Maybe these two beloved Kansas City academics will go Hollywood some day.
“Flight of Angels,” music of Francisco Guerrero and Alonso Lobo featuring the Sixteen, conducted by Harry Christophers (The Sixteen Productions)
The Sixteen, led by Harry Christophers, is one of the world’s great choral ensembles. They do everything well, from the music of Tudor England to contemporary works by John Tavener.
One area in which the group excels is Spanish Renaissance music. The Sixteen has several CDs of Tomas Luis de Victoria under its belt, and now the choir presents music by two lesser-known Spanish masters of polyphony.
“Flight of Angels” features motets and hymns by Francisco Guerrero and Alonso Lobo, composers active during the 16th century. Their works are the musical equivalent of paintings by El Greco. There’s the same depth of emotion, the same sorrow, joy and outright ecstasy.
Light up some frankincense and listen to this CD late at night and you will be transported to another realm where perhaps you will feel the presence of angels.
String quartets by Bedrich Smetana featuring Pavel Haas Quartet (Supraphon)
Chamber music is arguably the least popular genre of classical music. That’s too bad, because the chamber repertoire contains some of classical music’s richest treasures.
There’s no better introduction to classical chamber music than the string quartets of Bedrich Smetana. Supraphon, the Czech national recording label, has just released a disc of Smetana’s two quartets that I suspect would turn a lot of people into chamber music fans.
The Pavel Haas Quartet performs with a richness that makes one forget that there are only four musicians. And the music by Smetana is full of folk rhythms and melodies that are completely irresistible. An occasional dark cloud scuds by, but this is largely sunny music. One could imagine listening to the quartet perform this music in a gazebo as you enjoy a sausage with sauerkraut washed down with a pilsner.
“From the Keyboard” featuring “The President’s Own” United States Marine Band (Altissimo)
Summer and brass bands just go together, and there is no brass band better than “The President’s Own” United States Marine Band.
On its latest disc, “From the Keyboard,” this illustrious ensemble performs transcriptions of keyboard classics. It opens with Johann Sebastian Bach’s famous Toccata and Fugue in D minor. The band captures the organ flavor of the original while providing some rumbling thunder of its own.

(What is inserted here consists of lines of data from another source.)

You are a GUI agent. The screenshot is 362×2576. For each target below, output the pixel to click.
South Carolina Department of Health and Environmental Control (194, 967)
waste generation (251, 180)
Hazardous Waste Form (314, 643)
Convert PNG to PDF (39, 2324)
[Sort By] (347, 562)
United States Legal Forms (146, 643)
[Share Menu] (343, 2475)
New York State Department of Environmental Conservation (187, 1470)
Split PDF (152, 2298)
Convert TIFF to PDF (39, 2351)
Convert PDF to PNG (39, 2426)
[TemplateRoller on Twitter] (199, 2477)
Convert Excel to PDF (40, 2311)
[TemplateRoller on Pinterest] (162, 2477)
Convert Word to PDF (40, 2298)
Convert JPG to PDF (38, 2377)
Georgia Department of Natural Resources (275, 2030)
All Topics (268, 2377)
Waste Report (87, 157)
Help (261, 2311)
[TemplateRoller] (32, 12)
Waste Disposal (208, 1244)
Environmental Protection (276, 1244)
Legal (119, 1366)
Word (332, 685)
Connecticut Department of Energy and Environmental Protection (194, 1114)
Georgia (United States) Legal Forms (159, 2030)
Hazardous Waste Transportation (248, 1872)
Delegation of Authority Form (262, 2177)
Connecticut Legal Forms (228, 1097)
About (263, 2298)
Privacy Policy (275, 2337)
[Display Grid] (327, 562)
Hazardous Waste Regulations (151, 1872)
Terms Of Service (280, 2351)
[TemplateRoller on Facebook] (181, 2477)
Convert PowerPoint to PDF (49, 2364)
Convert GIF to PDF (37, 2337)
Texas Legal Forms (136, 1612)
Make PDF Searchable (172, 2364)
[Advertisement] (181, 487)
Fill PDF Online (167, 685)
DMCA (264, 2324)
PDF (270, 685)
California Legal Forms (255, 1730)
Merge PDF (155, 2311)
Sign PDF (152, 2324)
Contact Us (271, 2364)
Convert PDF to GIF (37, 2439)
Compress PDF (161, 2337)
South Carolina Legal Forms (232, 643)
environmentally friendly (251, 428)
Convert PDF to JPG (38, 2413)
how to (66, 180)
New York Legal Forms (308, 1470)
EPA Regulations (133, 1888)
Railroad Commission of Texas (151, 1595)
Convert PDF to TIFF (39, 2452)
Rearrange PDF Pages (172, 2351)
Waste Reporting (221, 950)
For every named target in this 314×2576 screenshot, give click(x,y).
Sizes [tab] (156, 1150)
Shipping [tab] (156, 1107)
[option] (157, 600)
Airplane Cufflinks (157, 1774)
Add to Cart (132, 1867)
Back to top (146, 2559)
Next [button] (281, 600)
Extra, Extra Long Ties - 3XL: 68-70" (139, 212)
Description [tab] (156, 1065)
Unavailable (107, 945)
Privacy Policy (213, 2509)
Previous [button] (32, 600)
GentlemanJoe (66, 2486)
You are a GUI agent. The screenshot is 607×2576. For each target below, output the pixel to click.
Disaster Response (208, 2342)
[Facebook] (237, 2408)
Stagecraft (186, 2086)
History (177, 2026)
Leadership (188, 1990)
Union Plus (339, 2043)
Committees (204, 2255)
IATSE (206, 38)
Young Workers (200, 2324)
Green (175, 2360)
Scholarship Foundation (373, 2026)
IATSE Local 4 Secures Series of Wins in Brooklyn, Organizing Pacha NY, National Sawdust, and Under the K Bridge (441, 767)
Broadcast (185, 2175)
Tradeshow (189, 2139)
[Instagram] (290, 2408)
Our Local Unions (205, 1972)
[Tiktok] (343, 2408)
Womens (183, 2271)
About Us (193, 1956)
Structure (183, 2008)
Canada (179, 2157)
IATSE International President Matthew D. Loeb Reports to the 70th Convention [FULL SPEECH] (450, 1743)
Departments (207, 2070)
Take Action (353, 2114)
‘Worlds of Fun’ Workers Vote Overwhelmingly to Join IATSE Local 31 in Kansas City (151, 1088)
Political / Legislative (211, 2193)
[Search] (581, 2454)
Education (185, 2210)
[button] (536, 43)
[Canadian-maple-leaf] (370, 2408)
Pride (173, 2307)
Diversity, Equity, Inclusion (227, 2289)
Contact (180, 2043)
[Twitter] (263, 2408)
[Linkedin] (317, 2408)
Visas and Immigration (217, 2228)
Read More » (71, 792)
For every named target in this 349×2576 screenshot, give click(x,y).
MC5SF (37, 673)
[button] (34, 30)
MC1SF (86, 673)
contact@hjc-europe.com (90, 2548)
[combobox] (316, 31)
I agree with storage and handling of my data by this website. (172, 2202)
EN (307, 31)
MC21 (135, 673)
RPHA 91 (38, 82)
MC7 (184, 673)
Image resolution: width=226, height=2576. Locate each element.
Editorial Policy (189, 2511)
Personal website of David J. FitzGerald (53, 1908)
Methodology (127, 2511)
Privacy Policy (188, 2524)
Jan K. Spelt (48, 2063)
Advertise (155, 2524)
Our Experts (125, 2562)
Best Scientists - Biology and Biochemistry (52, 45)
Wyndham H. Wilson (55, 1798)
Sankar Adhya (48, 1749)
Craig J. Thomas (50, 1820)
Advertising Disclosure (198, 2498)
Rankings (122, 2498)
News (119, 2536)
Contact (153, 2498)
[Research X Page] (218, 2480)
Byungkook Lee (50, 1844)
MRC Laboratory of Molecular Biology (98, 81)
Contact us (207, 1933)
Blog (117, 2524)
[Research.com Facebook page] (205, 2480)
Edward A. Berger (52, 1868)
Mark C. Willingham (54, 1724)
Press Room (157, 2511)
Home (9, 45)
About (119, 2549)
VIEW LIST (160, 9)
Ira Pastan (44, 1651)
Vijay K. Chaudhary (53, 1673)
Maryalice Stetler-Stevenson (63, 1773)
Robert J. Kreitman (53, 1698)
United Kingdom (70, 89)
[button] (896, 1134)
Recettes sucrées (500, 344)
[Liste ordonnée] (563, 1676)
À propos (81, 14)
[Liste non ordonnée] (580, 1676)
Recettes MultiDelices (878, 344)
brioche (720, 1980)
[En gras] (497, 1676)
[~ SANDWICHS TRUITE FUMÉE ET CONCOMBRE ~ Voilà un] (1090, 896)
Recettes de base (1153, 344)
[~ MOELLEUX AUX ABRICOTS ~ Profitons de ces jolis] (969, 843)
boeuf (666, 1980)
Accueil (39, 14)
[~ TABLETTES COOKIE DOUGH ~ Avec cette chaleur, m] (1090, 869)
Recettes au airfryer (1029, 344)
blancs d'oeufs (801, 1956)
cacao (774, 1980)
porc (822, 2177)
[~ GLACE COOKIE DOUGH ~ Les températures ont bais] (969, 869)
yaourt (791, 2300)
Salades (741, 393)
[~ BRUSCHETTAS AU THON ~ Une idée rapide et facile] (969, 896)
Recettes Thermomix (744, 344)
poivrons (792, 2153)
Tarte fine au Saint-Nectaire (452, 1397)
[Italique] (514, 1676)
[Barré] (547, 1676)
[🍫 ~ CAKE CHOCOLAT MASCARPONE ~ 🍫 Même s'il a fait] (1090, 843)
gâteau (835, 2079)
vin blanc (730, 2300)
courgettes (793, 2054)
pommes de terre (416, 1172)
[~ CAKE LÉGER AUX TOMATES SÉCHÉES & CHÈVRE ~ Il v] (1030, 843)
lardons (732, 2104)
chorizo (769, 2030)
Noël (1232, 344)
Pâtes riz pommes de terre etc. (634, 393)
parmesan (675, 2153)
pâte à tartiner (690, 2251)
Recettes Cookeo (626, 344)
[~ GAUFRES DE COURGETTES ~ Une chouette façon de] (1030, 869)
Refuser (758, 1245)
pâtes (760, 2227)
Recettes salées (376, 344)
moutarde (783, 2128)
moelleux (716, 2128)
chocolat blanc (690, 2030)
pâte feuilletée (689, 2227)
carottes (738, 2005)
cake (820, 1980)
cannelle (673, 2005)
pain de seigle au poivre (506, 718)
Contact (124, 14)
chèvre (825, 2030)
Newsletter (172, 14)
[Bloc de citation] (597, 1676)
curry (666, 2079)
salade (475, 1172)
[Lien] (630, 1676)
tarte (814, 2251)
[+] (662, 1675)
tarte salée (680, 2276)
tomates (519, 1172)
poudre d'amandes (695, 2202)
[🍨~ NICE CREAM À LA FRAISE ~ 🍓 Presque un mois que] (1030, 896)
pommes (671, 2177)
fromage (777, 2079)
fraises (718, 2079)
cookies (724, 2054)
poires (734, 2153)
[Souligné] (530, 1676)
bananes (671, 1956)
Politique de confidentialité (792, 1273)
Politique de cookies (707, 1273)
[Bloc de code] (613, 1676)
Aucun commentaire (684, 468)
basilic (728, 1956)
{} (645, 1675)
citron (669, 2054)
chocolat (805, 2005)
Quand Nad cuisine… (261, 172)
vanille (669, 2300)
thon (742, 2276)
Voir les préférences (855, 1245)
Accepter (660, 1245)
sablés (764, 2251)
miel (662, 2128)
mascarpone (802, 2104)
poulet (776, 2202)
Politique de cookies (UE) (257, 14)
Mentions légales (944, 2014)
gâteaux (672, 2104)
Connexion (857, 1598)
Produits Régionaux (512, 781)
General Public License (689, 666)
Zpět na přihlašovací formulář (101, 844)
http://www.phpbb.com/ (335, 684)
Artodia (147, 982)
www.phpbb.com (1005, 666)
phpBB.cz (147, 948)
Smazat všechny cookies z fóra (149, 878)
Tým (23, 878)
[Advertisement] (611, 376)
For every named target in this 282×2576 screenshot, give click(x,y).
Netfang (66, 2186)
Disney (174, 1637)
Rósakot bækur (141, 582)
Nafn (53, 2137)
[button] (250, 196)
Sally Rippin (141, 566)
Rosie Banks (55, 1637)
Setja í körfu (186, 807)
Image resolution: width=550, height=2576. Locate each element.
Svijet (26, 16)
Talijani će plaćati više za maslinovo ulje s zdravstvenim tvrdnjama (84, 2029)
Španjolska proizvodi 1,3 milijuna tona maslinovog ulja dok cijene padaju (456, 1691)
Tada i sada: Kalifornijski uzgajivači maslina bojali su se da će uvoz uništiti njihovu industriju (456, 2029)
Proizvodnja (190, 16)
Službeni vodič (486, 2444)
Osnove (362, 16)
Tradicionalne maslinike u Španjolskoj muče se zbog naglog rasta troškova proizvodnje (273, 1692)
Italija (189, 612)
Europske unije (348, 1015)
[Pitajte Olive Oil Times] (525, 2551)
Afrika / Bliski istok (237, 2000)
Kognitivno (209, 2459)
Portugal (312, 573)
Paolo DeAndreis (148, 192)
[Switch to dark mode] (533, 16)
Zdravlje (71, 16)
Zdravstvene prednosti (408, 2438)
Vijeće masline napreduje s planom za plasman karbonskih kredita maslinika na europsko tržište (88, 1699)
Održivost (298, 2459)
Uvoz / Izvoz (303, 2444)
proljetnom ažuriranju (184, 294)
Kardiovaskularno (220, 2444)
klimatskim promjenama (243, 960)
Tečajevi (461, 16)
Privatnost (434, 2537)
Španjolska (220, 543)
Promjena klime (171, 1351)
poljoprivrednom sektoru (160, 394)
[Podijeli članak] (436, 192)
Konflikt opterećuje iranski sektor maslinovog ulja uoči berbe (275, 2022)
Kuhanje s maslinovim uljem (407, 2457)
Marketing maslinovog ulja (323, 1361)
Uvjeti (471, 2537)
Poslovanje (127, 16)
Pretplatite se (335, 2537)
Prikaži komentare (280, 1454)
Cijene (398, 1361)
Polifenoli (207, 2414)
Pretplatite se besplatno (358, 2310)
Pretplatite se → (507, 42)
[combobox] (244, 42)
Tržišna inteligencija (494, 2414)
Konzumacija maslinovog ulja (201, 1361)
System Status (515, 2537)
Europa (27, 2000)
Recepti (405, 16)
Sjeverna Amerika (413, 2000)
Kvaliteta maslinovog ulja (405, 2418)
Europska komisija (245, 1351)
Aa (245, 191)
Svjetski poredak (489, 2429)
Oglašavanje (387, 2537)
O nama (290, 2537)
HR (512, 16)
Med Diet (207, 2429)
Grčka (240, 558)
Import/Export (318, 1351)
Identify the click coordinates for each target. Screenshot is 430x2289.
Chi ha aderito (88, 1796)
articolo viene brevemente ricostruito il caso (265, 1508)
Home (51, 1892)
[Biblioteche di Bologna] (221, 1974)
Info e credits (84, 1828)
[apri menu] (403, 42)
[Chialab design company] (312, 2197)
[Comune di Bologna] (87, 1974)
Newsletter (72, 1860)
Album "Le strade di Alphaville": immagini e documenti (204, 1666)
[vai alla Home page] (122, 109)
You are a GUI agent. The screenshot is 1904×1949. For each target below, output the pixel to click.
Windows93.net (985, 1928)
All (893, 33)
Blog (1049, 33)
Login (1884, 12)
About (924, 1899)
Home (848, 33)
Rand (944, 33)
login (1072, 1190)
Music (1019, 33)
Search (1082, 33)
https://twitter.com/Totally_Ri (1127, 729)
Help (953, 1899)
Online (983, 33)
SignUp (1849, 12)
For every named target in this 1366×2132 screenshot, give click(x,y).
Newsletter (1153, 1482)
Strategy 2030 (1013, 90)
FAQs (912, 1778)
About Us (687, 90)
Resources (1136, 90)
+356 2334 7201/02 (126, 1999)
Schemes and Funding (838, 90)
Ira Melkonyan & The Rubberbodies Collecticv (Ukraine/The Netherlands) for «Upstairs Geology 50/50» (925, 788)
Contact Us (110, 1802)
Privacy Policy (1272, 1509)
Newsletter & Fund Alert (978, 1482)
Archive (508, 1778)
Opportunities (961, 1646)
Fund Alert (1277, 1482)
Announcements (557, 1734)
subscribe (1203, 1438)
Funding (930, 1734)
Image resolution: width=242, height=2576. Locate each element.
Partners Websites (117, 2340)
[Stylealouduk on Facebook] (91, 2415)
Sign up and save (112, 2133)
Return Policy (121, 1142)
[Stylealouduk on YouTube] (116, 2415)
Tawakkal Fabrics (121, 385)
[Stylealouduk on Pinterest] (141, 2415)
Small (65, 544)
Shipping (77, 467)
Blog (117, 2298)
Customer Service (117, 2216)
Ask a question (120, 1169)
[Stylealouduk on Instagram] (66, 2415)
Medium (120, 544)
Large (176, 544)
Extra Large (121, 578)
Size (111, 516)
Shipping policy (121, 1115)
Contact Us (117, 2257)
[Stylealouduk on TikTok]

Bach would have loved it.
There are also works by Sergei Rachmaninoff and Claude Debussy, but the centerpiece is a transcription of Modest Mussorgsky’s “Pictures at an Exhibition.”
Maurice Ravel’s orchestral transcription of Mussorgsky’s piano miniatures is known for its brilliant color, but this rendition is just as brilliant and has an extra surge of juice. In the final movement, the Marines storm the Great Gate of Kiev with all horns blazing. It’s a Technicolor conclusion to a bravura performance.